Exhaustive Testing & Compile-Time Assurance¶
translit goes beyond conventional unit and property-based testing with three layers of machine-verifiable assurance: compile-time assertions, exhaustive domain coverage, and stated invariant specifications.
Overview¶
"Exhaustively tested" for translit means:
- Compile-time guarantees — Data integrity assertions that fail the build if violated
- Exhaustive domain testing — Every element in bounded Unicode domains is tested (not sampled)
- Stated invariants — Seven properties stated as specifications and verified by exhaustive enumeration or property-based testing
This is stronger than property-based testing alone because exhaustive tests leave zero untested inputs within their domain.
Compile-Time Guarantees (build.rs)¶
The build script verifies data integrity before compilation succeeds:
| Assertion | Scope | What it proves |
|---|---|---|
| All default BMP table values are ASCII | 5,000+ mappings | No transliteration introduces non-ASCII output |
| All SMP table values are ASCII | All SMP mappings | Same guarantee for characters above U+FFFF |
| All language override values are ASCII | 22 language tables | Language-specific overrides are pure ASCII |
| All Hanzi pinyin values are ASCII | 20,924 entries | Chinese romanization is pure ASCII |
| Confusables table count ≥ 1,000 | TR39 table | Confusables data not truncated |
| Default BMP table count ≥ 5,000 | BMP translations | Default table not truncated |
| Hanzi pinyin count ≥ 20,000 | CJK mappings | Pinyin table not truncated |
Additionally, src/tables/hangul.rs contains const assertions:
- JUNGSEONG_COUNT == 21, JONGSEONG_COUNT == 28 (Unicode spec constants)
- Total Hangul syllable count = 19 × 21 × 28 = 11,172
- Compatibility jamo range = 51 entries
If any assertion fails, cargo build fails. No runtime overhead.
Exhaustive Domain Coverage¶
Hangul Syllables (11,172 characters)¶
Every precomposed Hangul syllable (U+AC00–U+D7A3) is tested:
- romanize_hangul() returns Some (no unmapped syllables)

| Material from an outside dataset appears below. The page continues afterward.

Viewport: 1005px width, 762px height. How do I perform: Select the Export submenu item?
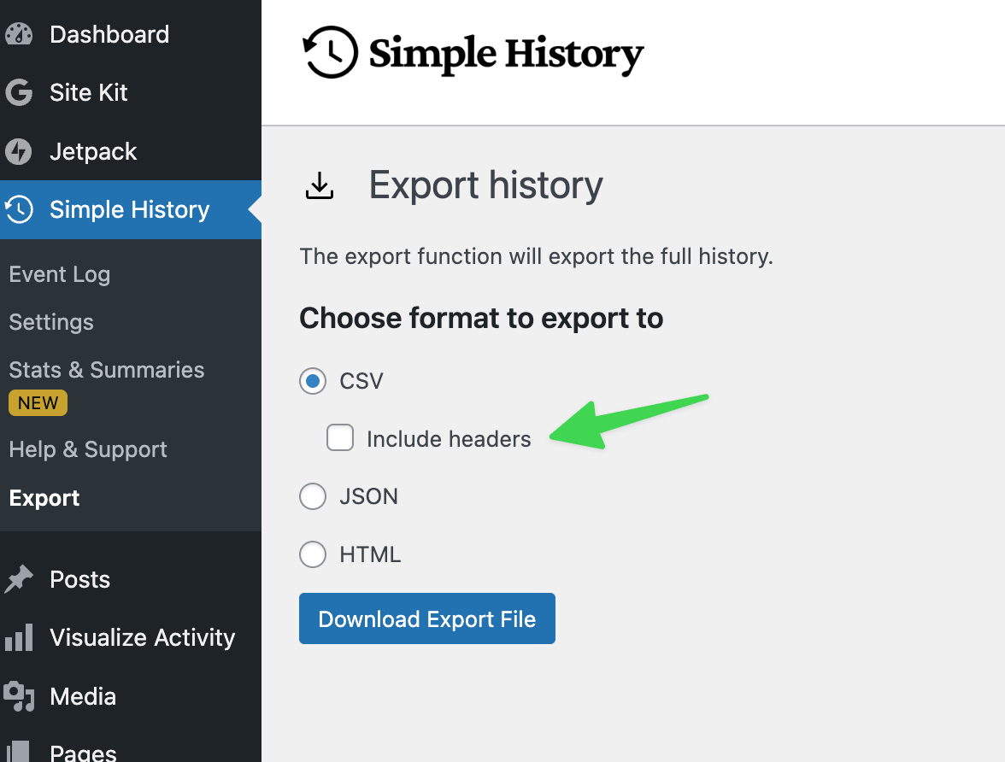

- Output is pure ASCII and non-empty
- Decomposition indices are in bounds: cho < 19, jung < 21, jong < 28
- Round-trip: cho * 21 * 28 + jung * 28 + jong == syllable_index
Compatibility Jamo (51 characters)¶
Every standalone jamo (U+3131–U+3163):
- lookup_compat_jamo() returns Some
- Output is pure ASCII
Full BMP — ASCII Output (63,488 characters)¶
Every non-surrogate codepoint U+0080–U+FFFF with ErrorMode::Ignore:
- Output is pure ASCII (proves invariant I2 exhaustively for the BMP)
Full BMP — Idempotence (63,488 characters)¶
Every non-surrogate codepoint U+0080–U+FFFF:
- transliterate(transliterate(ch)) == transliterate(ch) (proves I3 exhaustively)
CJK Unified Ideographs (20,992 characters)¶
Every character U+4E00–U+9FFF: - Output is ASCII and non-empty (every ideograph has a pinyin mapping)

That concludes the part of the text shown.